Dos señoras conversan by Alfredo Bryce Echenique

Dos señoras conversan by Alfredo Bryce Echenique

autor:Alfredo Bryce Echenique [Bryce Echenique, Alfredo]
La lengua: spa
Format: epub
Tags: Relato, Drama, Humor
editor: ePubLibre
publicado: 1998-05-15T00:00:00+00:00


IX

Extrañamente, Mañuco Cisneros dejó pasar varios días antes de volver a hablar de don Pancho. ¿Miedo a llegar al final de una historia que lo obligaba a enfrentarse con un viaje al pasado?

Muy probable. O era tal vez que deseaba preparar las tres o cuatro conferencias con que debía poner fin a su trabajo en la Universidad. Lo cierto es que se encerraba a trabajar hasta bastante tarde. Y más de una noche hubo en que ni siquiera cayó por La Cucaracha.

Hasta que reapareció, por fin, y contó de nuevo que Andaychagua y Mahr Túnel habían sido la tumba peruana de don Pancho. Ya ni siquiera mencionó la Oroya, como si sus recuerdos hubiesen ubicado definitivamente la casa de don Pancho en un punto más cercano a Mahr Túnel y Andaychagua, maldita mina del diablo.

No, no había sido la vez aquella en que él visitó la mina.

—La rebelión, el amotinamiento, el ataque, el levantamiento, o como quiera llamársele, señores, tuvo lugar unos pocos meses más tarde, durante mi siguiente viaje. Durante mi última visita.

Don Pancho había logrado que ni Sally ni yo sospecháramos nada. Y creo que el pobre tampoco sospechó nunca que las cosas hubiesen podido ponerse tan mal. Habría pedido protección a las autoridades de la Oroya, estoy seguro. Pero no. La cosa arrancó por sorpresa, hasta donde yo sé, y lo agarró solo al frente de la mina. La noche anterior habíamos escuchado ópera tranquilamente. Eso lo recuerdo muy bien. Habíamos escuchado la canción de «la bambina» y sus juguetes, que ya era casi una broma entre nosotros, la obertura de «La Traviata», un rito casi sagrado entre nosotros, también, y finalmente optamos por «Aida». De todo eso me acuerdo perfectamente bien. Y me acuerdo clarito que, los días anteriores, don Pancho y yo jugamos sapo conversando tranquilos. La víspera tampoco noté nada de nada. En fin, la calma que presagia una tormenta, puede ser.

Desayunamos juntos muy temprano, como siempre, y don Pancho se despidió no bien oyó que Arévalo le estaba tocando la bocina, afuera. El resto del día, calma chicha.

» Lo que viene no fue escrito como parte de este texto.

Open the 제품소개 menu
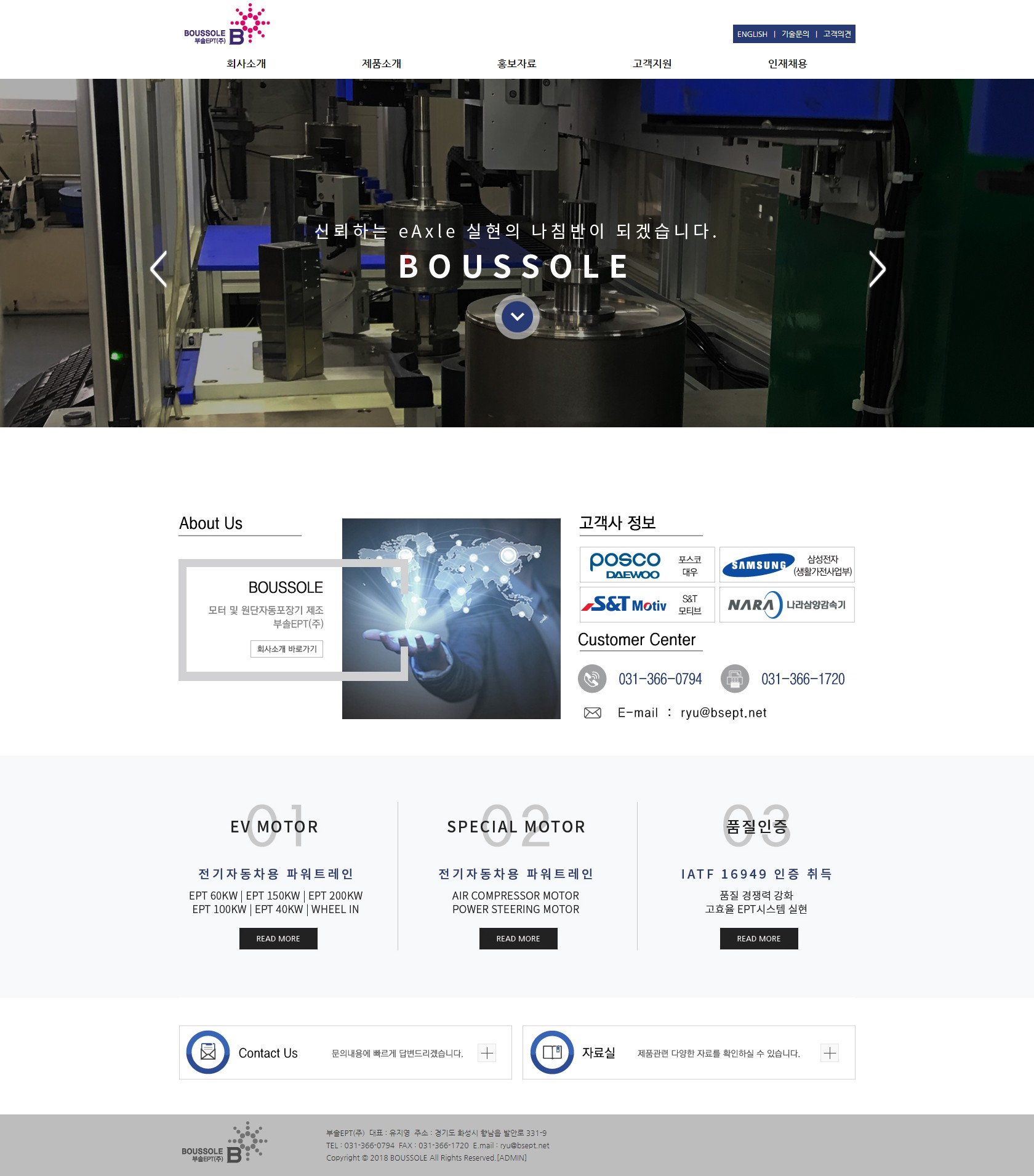Screen dimensions: 1034x1176 (382, 63)
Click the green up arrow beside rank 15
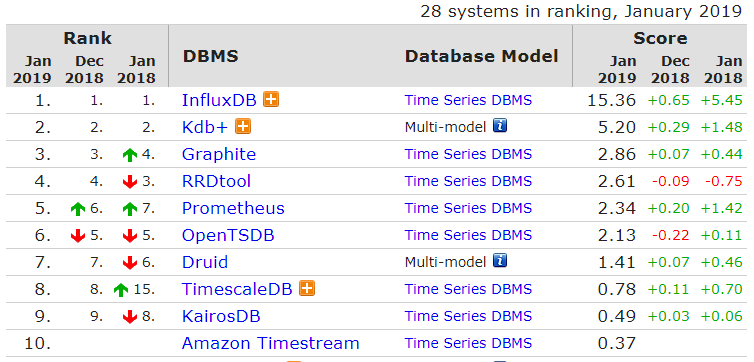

El mismo paseo inútil de cada mañana, las conversaciones o discusiones con Sally en la cocina, el almuerzo riéndonos del anillo de esparadrapo de nuestros pulgarcitos, y la larga sesión de lectura que a veces interrumpíamos para hacer algún comentario. Sally estaba leyendo «Lord Jim, —y yo—, Bajo el volcán». De eso también me acuerdo perfectamente bien.

Pero a eso de las cinco oímos un extraño frenazo delante de la casa, un frenazo de automóvil, y aún no habíamos pensado en nada cuando ya Arévalo estaba en medio de la sala. Él, que siempre tocaba la puerta antes de entrar. Y estaba llorando. Todos los ingenieros habían sido evacuados a último minuto, don Pancho había logrado evacuar a todos los ingenieros al último instante, pero a él lo habían acorralado en el edificio en que quedaba su oficina.

—Ya no puede estar vivo, señora, ya no puede estar vivo, señora Sally —sollozaba Arévalo, aturdido, aterrado, al borde de una verdadera crisis.